* start DATASET ENTRIES *

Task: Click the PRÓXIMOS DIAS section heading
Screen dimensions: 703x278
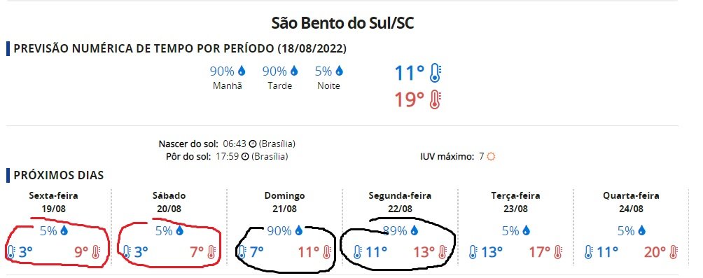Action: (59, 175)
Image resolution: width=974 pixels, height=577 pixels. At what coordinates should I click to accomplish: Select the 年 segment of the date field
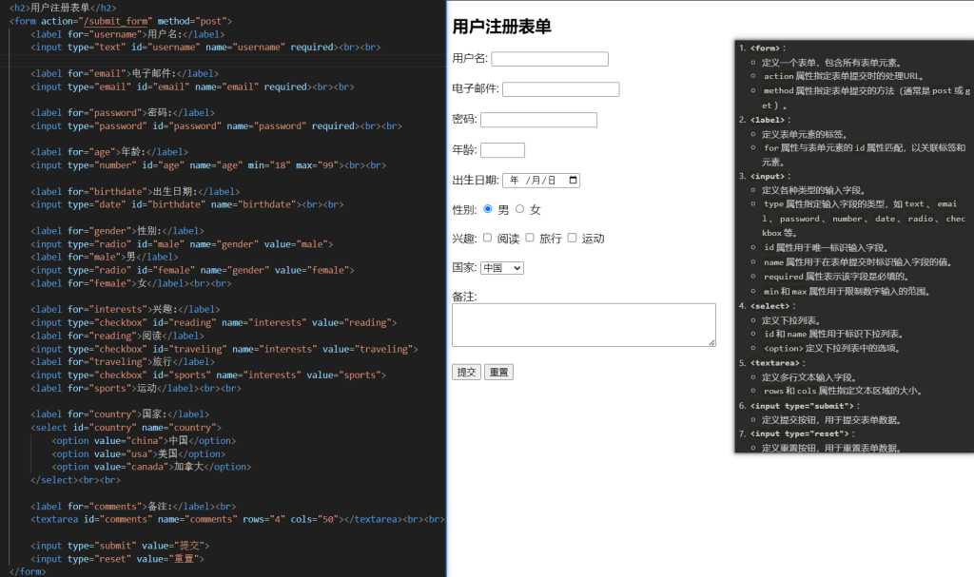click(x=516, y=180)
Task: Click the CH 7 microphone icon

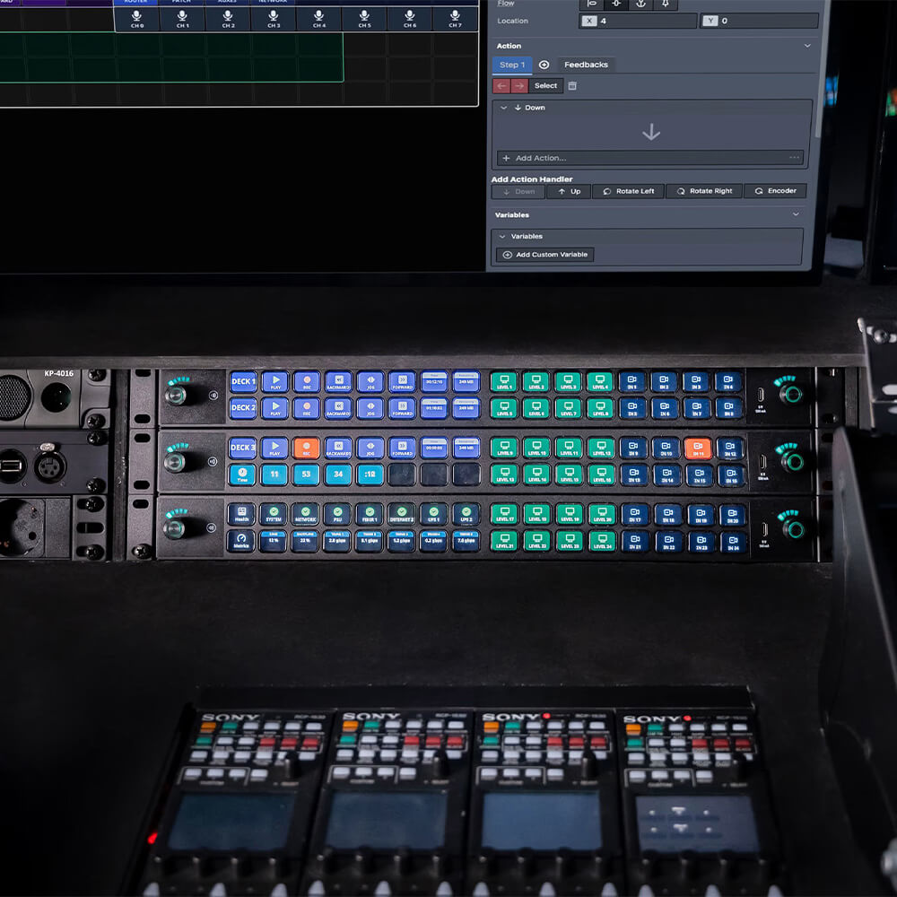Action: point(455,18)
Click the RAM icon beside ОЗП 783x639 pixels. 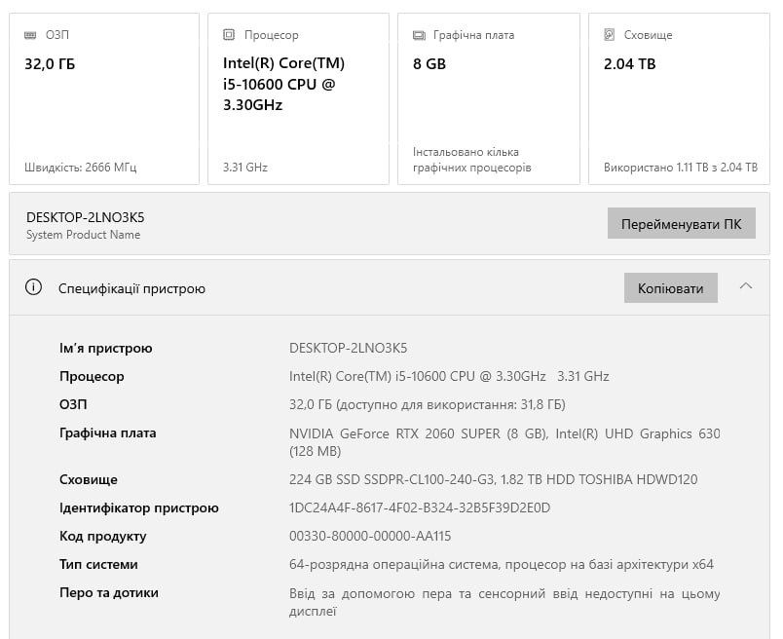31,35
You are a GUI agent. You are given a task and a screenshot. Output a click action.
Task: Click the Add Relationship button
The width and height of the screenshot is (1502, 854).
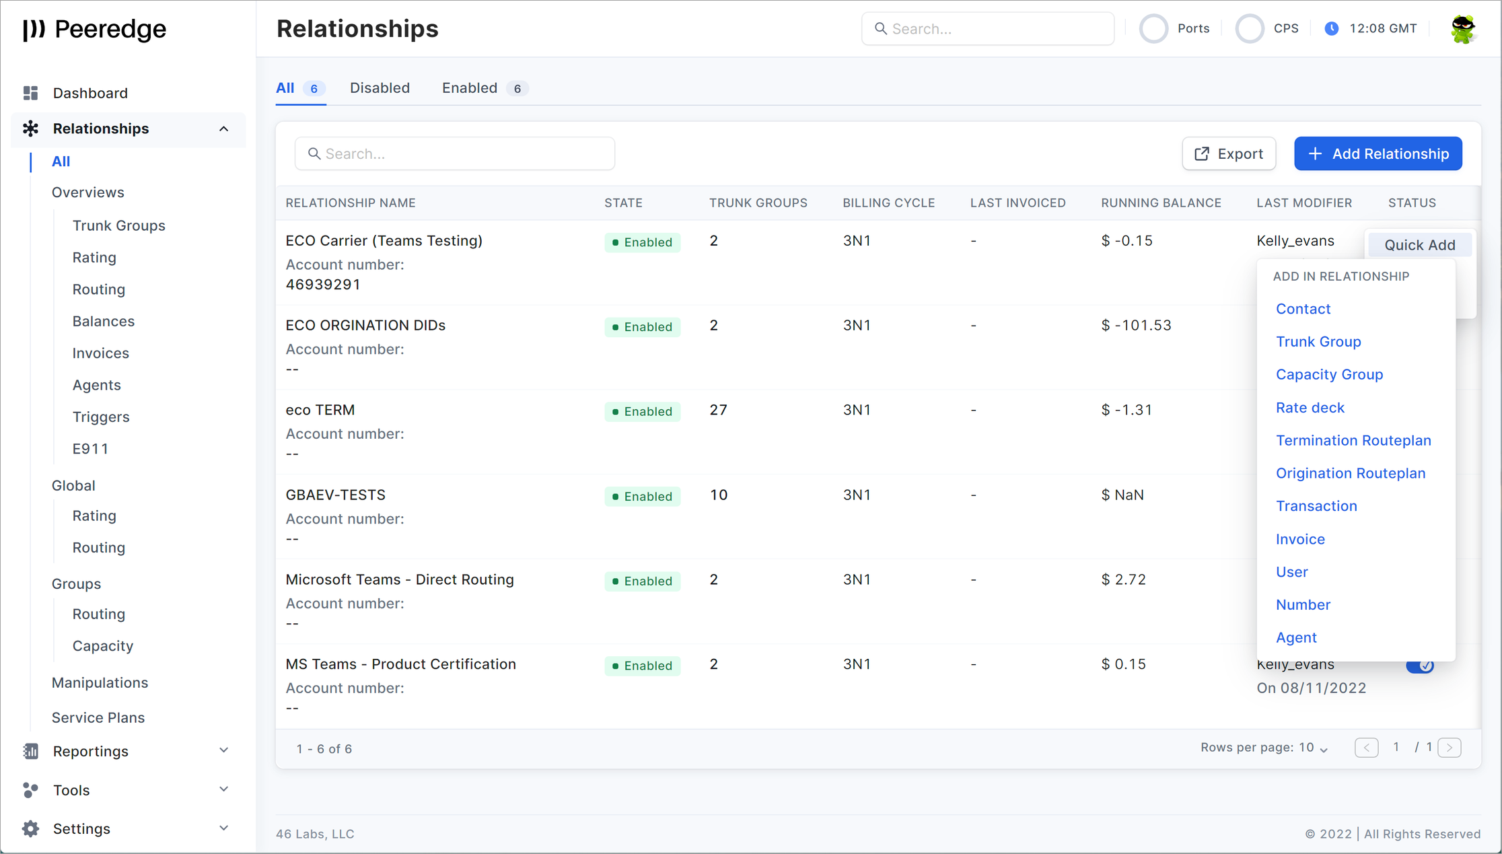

* end DATASET ENTRIES *

**TASK**:
Rewrite the lines starting at the one containing "You are a GUI" and ending at the last line, swapping "Add Relationship" for "Add Contact" and changing nothing else. Leave the pictures out.

**PROBLEM SOLUTION**:
You are a GUI agent. You are given a task and a screenshot. Output a click action.
Task: Click the Add Contact button
The width and height of the screenshot is (1502, 854).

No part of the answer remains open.